Ce tableau est une des oeuvres capitales du 19e siècle. Le thème est celui du sauvetage de quelques rescapés du naufrage de la frégate La Méduse sombrée, le 2 juillet 1816, près des côtes du Sénégal. Cent cinquante hommes avaient pris place sur un radeau qui dériva pendant dix jours. Quinze mourants subsistaient quand un vaisseau fut en vue. C’est le moment choisi par le peintre pour immortaliser ce drame.
Il représente un épisode tragique de l’histoire de la marine française : le naufrage de la frégate La Méduse, échouée sur un banc de sable au large des côtes de l’actuelle Mauritanie.
Réalisme.
Les rescapés durent se maintenir à la surface de l’eau sur un radeau de fortune; quinze rescapés embarquent le 17 juillet à bord de L’Argus, cinq mourront peu après leur arrivée à Saint-Louis du Sénégal.
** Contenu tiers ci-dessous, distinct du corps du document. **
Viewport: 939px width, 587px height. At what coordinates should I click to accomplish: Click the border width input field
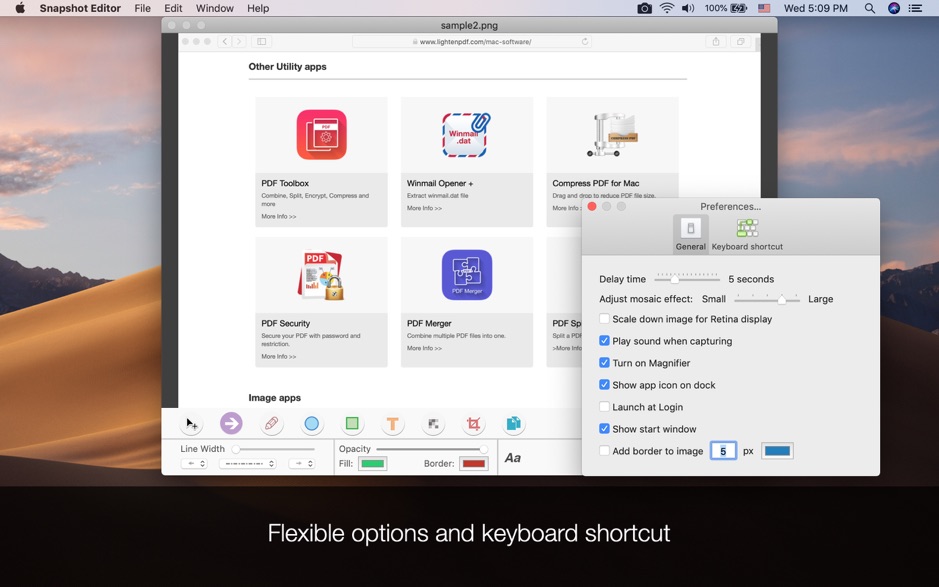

Géricault s’est fait conter la tragédie par deux survivants qui lui avaient donné une description exacte du radeau, après avoir enduré la faim, la déshydratation, la folie et même le cannibalisme. Un souci de réalisme a conduit le peintre dans les hôpitaux pour étudier les moribonds et les cadavres. Il voulait voir de ses propres yeux la couleur et la texture de la peau des mourants.
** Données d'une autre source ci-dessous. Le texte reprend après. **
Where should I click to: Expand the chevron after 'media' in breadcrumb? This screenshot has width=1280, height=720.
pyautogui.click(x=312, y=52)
Le résultat est une oeuvre romantique par son inspiration, un sujet d’épouvante puisé dans l’histoire contemporaine. Mais elle est vilipendée au Salon de 1819, tant pour la nouveauté de son interprétation que pour son esprit où on décèle des intentions politiques (le naufrage de La Méduse avait suscité des remous contre le pouvoir); la présence d’un naufragé noir est considérée comme un manifeste contre l’esclavage.
Controverse.
Le tableau provoque la controverse lors de sa première présentation à Paris. Certains s’en font les ardents défenseurs, tandis que d’autres l’ont immédiatement fustigé. Aujourd’hui, Le Radeau de La Méduse compte parmi les oeuvres les plus admirées du romantisme français et son influence est perceptible dans les créations de peintres comme Eugène Delacroix, Gustave Courbet ou encore Édouard Manet. Le tableau, qui souffre d’un assombrissement irréversible dû à un apprêt au bitume de Judée, est conservé au musée du Louvre, qui l’a acheté à un ami de l’artiste peu après sa mort, en 1824.
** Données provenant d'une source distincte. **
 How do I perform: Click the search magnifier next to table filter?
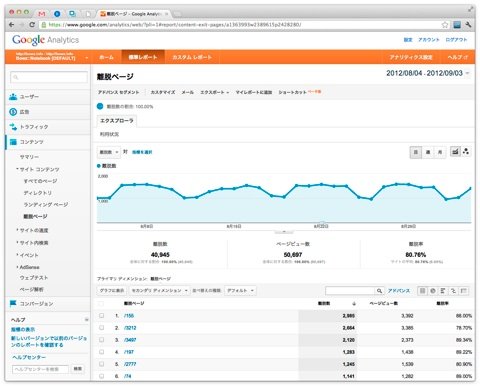pos(379,291)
Géricault avait fait auparavant une chute de cheval. L’abcès qui s’était formé du côté gauche avait été traité, mais la lésion à la colonne vertébrale est passée inaperçue.
Deux nouveaux accidents entraîneront une aggravation de ses lésions : il s’alite en février 1823 et ne se relèvera jamais. Il meurt le 26 janvier 1824 à trente-deux ans, laissant inachevés de grands projets, restés à l’état d’esquisses, traitant de l’abolition de l’esclavage, l’Inquisition et la traite des Noirs.